03/Jun/2026
O Escritório do Representante Comercial dos Estados Unidos (USTR) concluiu a investigação aberta em julho de 2025 contra o Brasil e considerou “irracionais” determinadas práticas, políticas e atos atribuídos ao País, que estariam impondo restrições ao comércio norte-americano. O resultado preliminar sugere a aplicação de tarifa adicional de 25% sobre produtos brasileiros, com exceções listadas em documento de 73 páginas. A apuração foi conduzida com base na Seção 301 da Lei de Comércio de 1974 e envolve temas como comércio digital, serviços de pagamento eletrônico, políticas tarifárias, anticorrupção, proteção de propriedade intelectual, acesso ao mercado de etanol e questões ambientais relacionadas ao desmatamento ilegal. O processo incluiu a análise de depoimentos e manifestações de agentes econômicos ao longo da investigação.
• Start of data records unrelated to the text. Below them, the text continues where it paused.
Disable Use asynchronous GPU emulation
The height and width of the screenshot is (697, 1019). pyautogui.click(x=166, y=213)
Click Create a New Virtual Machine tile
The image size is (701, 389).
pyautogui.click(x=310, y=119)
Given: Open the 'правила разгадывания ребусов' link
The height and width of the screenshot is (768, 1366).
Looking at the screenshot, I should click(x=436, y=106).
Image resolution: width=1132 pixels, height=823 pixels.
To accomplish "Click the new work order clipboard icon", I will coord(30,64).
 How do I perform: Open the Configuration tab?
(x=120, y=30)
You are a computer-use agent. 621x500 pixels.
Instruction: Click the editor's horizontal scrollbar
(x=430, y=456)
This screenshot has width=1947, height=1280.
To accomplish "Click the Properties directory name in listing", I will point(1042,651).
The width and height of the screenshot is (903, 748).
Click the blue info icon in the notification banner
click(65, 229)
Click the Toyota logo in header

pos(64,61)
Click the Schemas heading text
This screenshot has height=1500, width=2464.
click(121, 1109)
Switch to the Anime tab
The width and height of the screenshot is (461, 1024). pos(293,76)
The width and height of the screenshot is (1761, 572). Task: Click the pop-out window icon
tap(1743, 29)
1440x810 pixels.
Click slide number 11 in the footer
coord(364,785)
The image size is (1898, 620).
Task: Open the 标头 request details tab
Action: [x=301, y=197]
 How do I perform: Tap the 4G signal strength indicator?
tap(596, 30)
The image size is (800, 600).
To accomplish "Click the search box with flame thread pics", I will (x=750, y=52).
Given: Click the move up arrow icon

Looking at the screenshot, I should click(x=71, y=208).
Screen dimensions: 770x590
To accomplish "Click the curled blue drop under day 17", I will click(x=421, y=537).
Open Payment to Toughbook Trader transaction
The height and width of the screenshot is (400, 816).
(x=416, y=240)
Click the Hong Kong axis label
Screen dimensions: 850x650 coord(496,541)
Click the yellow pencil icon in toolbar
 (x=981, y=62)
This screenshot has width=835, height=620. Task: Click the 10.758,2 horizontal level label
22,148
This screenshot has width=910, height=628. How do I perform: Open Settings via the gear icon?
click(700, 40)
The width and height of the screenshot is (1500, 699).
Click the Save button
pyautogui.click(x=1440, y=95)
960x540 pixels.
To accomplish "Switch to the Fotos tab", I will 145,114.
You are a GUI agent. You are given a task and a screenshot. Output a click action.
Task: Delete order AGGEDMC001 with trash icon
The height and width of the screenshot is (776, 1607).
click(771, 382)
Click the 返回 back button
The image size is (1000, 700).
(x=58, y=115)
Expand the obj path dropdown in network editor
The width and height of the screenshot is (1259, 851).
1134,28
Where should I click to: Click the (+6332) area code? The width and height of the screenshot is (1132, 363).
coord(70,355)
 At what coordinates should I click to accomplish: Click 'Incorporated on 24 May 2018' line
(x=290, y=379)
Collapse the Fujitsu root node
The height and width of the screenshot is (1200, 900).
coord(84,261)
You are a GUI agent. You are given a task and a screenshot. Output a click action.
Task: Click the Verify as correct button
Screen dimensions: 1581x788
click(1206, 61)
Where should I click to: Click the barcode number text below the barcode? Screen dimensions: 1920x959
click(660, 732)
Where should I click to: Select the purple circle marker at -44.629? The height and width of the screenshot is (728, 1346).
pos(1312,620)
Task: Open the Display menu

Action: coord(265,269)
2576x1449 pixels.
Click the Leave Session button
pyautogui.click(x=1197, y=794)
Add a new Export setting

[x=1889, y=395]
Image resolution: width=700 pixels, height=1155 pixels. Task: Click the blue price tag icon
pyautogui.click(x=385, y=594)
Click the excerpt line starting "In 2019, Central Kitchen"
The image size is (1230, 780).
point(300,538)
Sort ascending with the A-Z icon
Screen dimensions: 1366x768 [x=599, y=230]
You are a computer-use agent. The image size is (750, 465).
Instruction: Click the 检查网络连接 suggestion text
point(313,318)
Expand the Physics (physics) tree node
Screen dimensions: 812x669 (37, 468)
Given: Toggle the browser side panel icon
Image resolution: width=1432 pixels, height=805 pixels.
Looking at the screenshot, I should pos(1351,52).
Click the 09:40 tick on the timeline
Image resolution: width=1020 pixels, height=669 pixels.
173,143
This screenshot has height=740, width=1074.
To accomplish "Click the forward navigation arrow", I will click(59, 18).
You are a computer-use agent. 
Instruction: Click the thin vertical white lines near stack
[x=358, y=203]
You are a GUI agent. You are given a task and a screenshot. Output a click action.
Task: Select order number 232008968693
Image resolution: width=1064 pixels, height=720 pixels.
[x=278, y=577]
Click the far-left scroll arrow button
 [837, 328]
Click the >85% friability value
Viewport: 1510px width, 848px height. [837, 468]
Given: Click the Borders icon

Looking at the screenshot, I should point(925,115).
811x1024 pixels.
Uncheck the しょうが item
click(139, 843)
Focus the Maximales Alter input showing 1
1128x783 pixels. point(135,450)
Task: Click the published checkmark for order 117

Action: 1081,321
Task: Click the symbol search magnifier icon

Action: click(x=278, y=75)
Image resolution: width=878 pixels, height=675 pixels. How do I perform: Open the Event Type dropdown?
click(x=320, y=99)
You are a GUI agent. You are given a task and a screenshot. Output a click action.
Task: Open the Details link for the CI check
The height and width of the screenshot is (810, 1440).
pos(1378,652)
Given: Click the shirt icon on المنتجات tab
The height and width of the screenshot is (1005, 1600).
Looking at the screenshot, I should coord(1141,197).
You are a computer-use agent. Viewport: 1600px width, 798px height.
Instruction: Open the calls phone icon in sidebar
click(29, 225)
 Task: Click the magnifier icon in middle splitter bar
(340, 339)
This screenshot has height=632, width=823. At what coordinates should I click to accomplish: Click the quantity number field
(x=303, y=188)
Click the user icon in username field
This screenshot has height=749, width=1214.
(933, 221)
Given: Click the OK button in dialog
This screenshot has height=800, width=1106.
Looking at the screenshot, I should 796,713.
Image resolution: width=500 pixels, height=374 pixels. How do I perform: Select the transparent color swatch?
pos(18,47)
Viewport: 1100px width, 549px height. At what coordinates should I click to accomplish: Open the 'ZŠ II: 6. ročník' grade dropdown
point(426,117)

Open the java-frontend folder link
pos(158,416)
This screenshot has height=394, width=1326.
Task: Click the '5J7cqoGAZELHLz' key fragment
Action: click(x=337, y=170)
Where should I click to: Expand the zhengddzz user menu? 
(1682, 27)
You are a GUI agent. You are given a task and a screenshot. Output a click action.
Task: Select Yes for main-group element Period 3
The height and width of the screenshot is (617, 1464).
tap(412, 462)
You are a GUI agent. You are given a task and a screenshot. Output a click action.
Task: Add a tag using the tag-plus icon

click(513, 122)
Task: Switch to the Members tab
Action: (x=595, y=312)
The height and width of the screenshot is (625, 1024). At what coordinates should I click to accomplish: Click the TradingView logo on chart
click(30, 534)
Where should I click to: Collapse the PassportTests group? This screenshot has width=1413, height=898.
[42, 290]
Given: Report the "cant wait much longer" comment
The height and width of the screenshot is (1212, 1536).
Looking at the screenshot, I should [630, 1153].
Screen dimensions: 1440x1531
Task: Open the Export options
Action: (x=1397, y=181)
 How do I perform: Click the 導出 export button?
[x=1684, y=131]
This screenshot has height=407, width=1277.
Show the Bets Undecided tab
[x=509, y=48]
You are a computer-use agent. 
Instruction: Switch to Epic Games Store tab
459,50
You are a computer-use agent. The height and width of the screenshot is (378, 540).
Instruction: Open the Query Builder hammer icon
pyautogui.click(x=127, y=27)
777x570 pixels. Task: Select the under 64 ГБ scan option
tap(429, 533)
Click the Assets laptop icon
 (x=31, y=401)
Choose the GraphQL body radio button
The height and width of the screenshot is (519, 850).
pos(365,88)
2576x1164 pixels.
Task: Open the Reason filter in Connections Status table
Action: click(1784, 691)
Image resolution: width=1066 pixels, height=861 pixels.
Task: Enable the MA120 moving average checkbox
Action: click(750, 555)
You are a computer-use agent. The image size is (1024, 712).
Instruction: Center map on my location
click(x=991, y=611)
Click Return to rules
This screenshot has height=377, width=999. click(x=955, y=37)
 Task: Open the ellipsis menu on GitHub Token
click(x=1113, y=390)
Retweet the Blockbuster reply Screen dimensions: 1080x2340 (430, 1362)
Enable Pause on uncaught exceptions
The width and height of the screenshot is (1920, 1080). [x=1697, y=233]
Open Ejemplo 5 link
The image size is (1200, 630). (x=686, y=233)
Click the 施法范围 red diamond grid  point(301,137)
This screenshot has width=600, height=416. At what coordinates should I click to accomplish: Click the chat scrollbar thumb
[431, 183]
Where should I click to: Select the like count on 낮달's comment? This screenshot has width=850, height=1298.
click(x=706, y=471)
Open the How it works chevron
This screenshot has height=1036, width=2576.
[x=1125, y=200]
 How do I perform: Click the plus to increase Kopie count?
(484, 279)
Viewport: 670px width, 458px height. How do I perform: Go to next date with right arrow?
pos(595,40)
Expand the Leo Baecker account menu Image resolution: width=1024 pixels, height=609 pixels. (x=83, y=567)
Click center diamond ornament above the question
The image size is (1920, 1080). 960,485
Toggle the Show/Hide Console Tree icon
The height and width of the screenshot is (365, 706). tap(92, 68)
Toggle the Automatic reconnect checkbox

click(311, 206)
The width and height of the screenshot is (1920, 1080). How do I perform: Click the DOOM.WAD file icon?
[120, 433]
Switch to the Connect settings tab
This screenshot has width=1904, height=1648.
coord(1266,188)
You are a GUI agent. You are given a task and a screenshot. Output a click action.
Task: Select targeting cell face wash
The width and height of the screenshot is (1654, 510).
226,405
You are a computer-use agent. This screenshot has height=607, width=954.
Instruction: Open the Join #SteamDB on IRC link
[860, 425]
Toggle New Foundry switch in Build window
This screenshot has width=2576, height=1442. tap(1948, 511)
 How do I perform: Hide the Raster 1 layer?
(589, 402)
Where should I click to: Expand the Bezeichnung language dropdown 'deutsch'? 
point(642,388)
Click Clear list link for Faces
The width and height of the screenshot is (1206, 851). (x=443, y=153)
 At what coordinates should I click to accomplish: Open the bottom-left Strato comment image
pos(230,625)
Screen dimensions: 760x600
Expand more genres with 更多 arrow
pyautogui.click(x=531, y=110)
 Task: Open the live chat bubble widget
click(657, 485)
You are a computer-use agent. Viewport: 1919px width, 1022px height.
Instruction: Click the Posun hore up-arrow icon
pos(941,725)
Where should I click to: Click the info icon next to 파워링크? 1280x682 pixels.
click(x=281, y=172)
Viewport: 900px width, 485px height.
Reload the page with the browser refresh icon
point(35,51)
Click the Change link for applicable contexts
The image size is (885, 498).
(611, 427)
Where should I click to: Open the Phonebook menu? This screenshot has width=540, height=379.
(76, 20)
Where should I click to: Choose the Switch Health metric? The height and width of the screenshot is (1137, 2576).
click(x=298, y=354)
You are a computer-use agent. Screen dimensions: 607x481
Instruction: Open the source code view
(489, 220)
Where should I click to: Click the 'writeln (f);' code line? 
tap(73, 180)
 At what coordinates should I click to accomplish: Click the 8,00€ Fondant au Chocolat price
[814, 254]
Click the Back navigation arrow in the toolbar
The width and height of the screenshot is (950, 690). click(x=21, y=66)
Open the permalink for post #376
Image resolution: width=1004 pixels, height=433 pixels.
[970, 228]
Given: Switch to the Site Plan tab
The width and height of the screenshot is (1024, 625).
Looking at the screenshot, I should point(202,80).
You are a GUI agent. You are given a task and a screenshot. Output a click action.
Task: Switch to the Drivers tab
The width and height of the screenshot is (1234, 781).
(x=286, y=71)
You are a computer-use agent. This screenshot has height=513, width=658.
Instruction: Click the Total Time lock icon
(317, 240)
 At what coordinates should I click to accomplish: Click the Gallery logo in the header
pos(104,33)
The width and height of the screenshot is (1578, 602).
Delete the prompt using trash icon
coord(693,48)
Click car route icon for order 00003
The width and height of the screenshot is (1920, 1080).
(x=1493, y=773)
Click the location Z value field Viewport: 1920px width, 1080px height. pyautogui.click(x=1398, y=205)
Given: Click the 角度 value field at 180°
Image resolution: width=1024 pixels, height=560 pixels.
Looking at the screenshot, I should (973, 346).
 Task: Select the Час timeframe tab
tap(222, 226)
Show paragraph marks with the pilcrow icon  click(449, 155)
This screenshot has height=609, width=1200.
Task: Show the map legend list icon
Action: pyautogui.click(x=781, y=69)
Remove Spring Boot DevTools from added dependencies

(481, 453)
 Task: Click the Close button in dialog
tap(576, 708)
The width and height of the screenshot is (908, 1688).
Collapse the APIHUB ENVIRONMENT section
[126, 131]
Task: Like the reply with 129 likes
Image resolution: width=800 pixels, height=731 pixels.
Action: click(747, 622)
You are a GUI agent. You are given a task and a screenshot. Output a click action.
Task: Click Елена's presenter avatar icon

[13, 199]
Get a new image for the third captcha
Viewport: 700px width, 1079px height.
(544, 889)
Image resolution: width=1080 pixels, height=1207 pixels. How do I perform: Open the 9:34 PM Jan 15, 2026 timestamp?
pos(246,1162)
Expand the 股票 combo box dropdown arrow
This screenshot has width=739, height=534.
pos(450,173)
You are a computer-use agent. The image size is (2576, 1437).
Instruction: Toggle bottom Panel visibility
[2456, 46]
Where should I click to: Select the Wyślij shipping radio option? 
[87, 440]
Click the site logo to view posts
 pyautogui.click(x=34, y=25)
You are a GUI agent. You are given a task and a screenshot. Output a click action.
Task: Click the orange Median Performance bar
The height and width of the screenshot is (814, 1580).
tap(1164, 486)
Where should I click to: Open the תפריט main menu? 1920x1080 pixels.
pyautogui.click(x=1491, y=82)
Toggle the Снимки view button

O USTR informou ter realizado reuniões com autoridades brasileiras, mas apontou a manutenção de divergências relevantes sobre os temas investigados. Uma audiência pública está prevista para o dia 6, e a decisão final do governo dos Estados Unidos deve ser tomada até o dia 15 de junho. Entre os produtos potencialmente excluídos da tarifa adicional estão itens já anteriormente poupados de medidas tarifárias, como aeronaves, suco de laranja e café, setores relevantes da pauta exportadora brasileira. O conjunto de exceções indica mitigação parcial do impacto setorial da medida, caso seja confirmada. O órgão norte-americano afirma haver preocupações com decisões judiciais no Brasil relacionadas ao ambiente digital, incluindo ordens para remoção de conteúdos em plataformas de mídia social e suspensão de perfis sob risco de penalidades, além de casos de bloqueio de sites. O documento também menciona alegado favorecimento a sistemas de pagamento nacionais (Pix), com impacto sobre empresas estrangeiras no setor de pagamentos eletrônicos.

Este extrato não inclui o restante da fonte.